Twitter (NYSE:TWTR) Runs Test IPO To Avoid Problems On First Day Of Trading

 @PReyMallen
on October 27 2013 12:30 PM
Twitter IPO
Twitter's trade will begin November 7. Reuters

The New York Stock Exchange ran a test of Twitter’s (NYSE:TWTR) eagerly awaited market debut on Saturday with an IPO simulation. The goal of the unusual procedure was to avoid the problems that plagued Facebook’s (NASDAQ:FB) initial public offering on the Nasdaq last year, Reuters reported.

The NYSE regularly does system testing on the weekends, but this was the first time it performed a test IPO. It did so at the request of its member firms, many of which were affected by the Facebook chaos in 2012.

The simulation followed the procedures of an actual IPO. At 7 a.m. on Saturday, more than 20 NYSE member firms began sending in their orders for the Twitter IPO. The market opened at 9:30 a.m., and used data from Friday to recreate a normal environment with 3,800 listed stocks trading.
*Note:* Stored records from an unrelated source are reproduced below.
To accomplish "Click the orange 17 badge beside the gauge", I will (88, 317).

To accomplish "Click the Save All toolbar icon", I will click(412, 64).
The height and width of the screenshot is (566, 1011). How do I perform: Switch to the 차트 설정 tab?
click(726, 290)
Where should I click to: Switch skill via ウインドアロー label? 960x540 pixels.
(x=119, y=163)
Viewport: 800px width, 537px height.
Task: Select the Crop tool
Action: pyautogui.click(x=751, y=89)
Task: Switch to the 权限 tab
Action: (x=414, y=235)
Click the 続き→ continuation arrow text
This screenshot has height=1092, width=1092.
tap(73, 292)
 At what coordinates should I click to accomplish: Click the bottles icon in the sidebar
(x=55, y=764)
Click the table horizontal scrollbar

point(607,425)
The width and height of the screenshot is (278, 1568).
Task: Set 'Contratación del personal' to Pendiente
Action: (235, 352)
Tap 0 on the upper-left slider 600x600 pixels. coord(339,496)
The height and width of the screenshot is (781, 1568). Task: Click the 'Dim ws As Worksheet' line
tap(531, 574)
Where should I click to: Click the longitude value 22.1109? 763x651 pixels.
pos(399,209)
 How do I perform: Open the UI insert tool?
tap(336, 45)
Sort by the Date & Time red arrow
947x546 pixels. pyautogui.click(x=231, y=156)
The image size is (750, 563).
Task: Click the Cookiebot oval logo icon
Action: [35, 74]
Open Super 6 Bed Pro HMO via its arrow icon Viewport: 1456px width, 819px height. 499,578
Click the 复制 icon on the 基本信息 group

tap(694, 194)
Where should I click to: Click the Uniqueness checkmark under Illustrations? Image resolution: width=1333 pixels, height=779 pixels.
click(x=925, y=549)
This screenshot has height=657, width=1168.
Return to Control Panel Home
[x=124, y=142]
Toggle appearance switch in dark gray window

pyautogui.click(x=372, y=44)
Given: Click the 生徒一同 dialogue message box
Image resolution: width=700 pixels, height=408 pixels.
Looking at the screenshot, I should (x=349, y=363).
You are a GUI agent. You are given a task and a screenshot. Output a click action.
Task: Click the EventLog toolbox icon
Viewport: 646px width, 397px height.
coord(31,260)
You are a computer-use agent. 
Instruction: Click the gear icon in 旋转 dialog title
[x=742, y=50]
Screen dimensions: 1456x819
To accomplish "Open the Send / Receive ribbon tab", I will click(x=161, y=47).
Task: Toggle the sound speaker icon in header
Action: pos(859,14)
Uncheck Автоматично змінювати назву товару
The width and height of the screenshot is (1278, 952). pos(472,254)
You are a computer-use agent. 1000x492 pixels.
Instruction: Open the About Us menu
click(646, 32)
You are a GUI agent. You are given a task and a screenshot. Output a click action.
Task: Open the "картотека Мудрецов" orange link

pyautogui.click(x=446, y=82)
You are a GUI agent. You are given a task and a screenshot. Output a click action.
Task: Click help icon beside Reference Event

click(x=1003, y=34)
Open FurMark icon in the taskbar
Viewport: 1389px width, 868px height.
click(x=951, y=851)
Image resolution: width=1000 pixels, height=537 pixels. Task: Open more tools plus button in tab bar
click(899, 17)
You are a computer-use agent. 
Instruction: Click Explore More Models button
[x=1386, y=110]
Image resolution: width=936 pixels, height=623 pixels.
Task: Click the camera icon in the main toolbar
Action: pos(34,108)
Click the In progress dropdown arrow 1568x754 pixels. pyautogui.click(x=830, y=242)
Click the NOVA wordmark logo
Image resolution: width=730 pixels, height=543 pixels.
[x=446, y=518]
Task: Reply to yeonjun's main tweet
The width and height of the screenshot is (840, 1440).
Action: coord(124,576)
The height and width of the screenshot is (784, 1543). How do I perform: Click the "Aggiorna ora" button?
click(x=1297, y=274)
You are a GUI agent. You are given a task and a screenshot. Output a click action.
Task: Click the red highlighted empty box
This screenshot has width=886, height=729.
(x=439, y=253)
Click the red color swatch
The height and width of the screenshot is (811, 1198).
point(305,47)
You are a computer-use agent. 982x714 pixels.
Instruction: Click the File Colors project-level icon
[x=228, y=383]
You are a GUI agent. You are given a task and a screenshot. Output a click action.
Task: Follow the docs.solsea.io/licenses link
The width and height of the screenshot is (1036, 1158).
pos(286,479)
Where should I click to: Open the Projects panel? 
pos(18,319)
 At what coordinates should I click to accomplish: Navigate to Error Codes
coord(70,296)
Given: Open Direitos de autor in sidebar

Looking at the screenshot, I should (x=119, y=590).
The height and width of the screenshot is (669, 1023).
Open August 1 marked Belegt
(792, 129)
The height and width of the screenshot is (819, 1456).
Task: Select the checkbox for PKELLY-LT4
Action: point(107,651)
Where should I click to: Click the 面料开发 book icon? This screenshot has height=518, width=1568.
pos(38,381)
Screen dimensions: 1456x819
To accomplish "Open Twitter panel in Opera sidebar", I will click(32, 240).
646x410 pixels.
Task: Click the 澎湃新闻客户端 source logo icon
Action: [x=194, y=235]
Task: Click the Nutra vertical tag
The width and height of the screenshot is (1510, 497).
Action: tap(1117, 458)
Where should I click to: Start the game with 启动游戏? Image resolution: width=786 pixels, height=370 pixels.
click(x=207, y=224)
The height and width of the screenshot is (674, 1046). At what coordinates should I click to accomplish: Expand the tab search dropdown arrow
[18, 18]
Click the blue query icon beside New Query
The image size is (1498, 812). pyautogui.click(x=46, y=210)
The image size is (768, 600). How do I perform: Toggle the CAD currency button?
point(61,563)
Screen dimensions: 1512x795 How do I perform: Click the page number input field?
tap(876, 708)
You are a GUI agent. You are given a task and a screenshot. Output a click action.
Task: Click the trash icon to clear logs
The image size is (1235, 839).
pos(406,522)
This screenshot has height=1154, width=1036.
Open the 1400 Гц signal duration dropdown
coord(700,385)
Just before 10 a.m., the first of three test IPOs took place. A representative from Barclays, the designated market maker or DMM, ran the auction. This marked a major difference with the Nasdaq, which is fully electronic. Orders came in electronically on the screen and from brokers on the floor. Once a price was determined, the DMM froze the order book and hit the “DONE” button, making alerts go off on the brokers’ handheld devices.

The exercise was completed two more times, with KCG Holdings and Goldman Sachs as DMMs, and registered no glitches. “This morning’s systems test was successful, and we’re grateful to all the firms that chose to participate,” an NYSE spokesman told Reuters.

“We are being very methodical in our planning for Twitter’s IPO, and are working together with the industry to ensure a world-class experience for Twitter, retail investors and market participants,” he added.

In the case of Facebook, the tremendous volume of orders on the first day of trading revealed a problem in the Nasdaq system. Many traders did not receive timely order confirmations, leaving them unsure for hours, and in some cases days, afterward. The losses were estimated to add up to $500 million.

Nasdaq was fined $10 million by the U.S. Securities and Exchange Commission, the largest fine ever for an exchange. On Friday, Nasdaq said $41.6 million of claims qualified for its compensation plan, which it had planned to be up to $62 million.